The Damascus bombing, which Syrian rebel forces claimed credit for, was a major blow to the Assad regime, killing Defense Minister Dawoud Rajha and Assef Shawkat, the deputy defense minister and Assad’s brother in law.
The White House reiterated that it would not get involved in the conflict militarily and called on the international community to come together so a political transition could occur.
“We do not believe that violence is the answer, and it is precisely because of the ongoing campaign by President Assad against his own people that we are seeing a situation that is getting worse and worse,” White House press secretary Jay Carney said Wednesday. “The incident today makes clear that Assad is losing control, that violence is increasing rather than decreasing, and that all of our partners internationally need to come together and support a transition.”
But critics in Congress who have argued for the administration to intervene in Syria warned that, without U.S. and international action, the atrocities in Syria could escalate, particularly if Assad retaliates.
“The Obama Administration, and the world at large, is fiddling while Syria burns,” Sen. Lindsey Graham (R-S.C.) said in a statement. “I hope we don’t end up regretting our inaction.”
Russia has angered the Obama administration by blocking further action in the United Nations Security Council against Syria. The UN Security Council delayed a vote on a new Syria resolution for a day on Wednesday in an attempt to get Russia on board.
Defense analysts said that the attack on senior members of the Syrian regime was a significant step for the opposition’s attempts to fight back against Assad.
“It does signal a strength of the opposition forces that may have been underappreciated before. I think that’s a major development,” said Nora Bensahel, a senior fellow at the Center for a New American Security.
Danielle Pletka, an analyst at the conservative-leaning American Enterprise Institute, said the administration might tout its strategy of avoiding military action if the opposition continues to make gains. But she warned that the lack of U.S. involvement would be felt once Assad is forced from power.
“How much influence are we going to have, how will we help manage the aftermath, how are we going to have a stake in helping along the transition of a country that we want desperately to move away from Iran?” Pletka said.
“And the answer is we won’t have any influence at all.”
Sen. Joe Lieberman (I-Ct.), who has frequently joined Graham and Sen. John McCain (R-Ariz.) in criticizing the administration on Syria, said he was concerned about U.S. influence if Assad’s government falls.
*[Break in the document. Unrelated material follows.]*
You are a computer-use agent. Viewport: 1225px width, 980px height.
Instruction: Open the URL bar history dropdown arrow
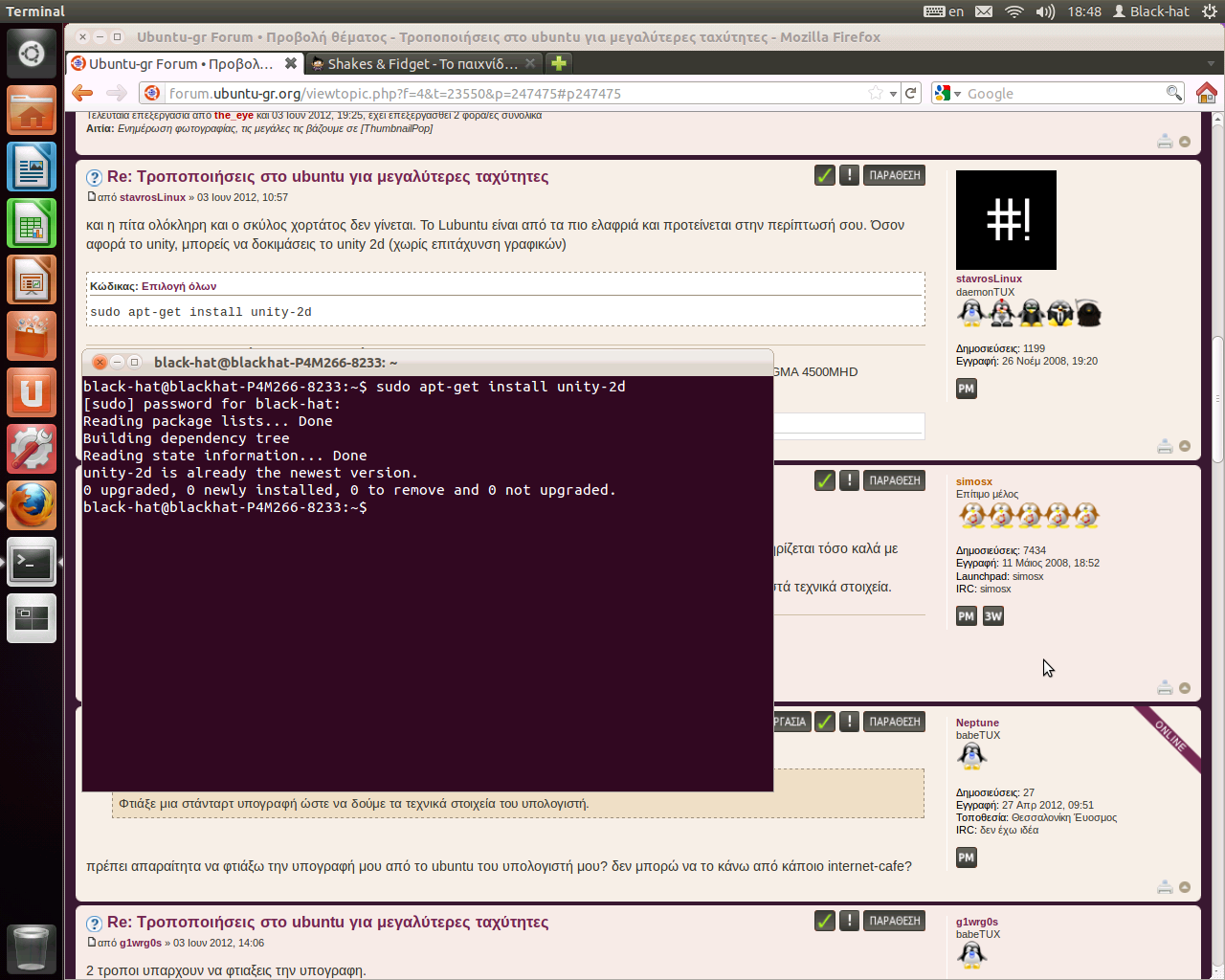click(x=893, y=94)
“I think we’re at a turning point, and obviously these events today show that the opposition is gaining ground on Assad, and the defections particularly from his military and civilian government are significant,” Lieberman told The Hill.
“It’s very important we be more involved to help the opposition because if we are, the government that follows Assad will be more open to us and our values than if we’re not.”
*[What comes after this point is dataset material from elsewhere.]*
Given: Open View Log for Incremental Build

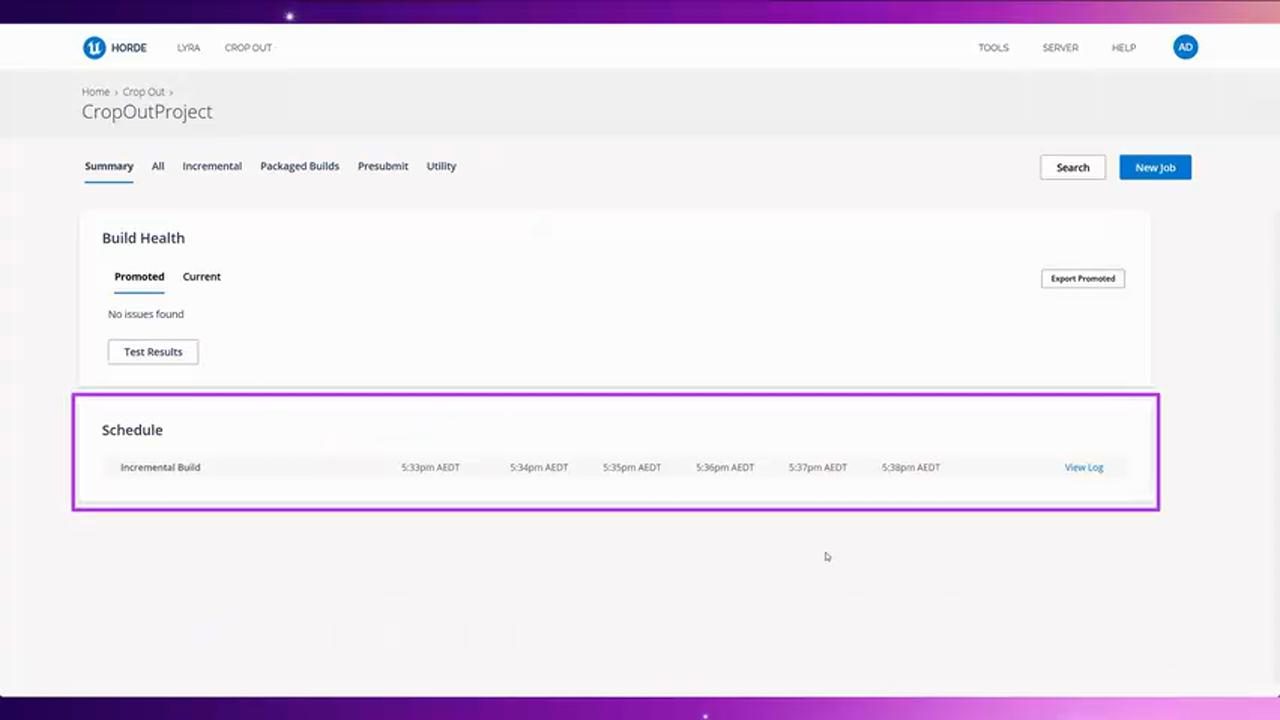Looking at the screenshot, I should click(1083, 467).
One of the chief U.S. concerns about Syria is the presence of al Qaeda within the opposition, something that King Abdullah II of Jordan acknowledged in a CNN interview on Wednesday.
Defense Secretary Leon Panetta noted the instability in the region when he said in response to the bombing that Syria was “spinning out of control.”
McCain said that he didn’t expect much change from the administration on Syria, even if it was “inevitable” that Assad would go.
“But meanwhile we’ve already slaughtered 17,000, and more are coming,” McCain said, referring to the number of Syrians killed in the 16-month conflict.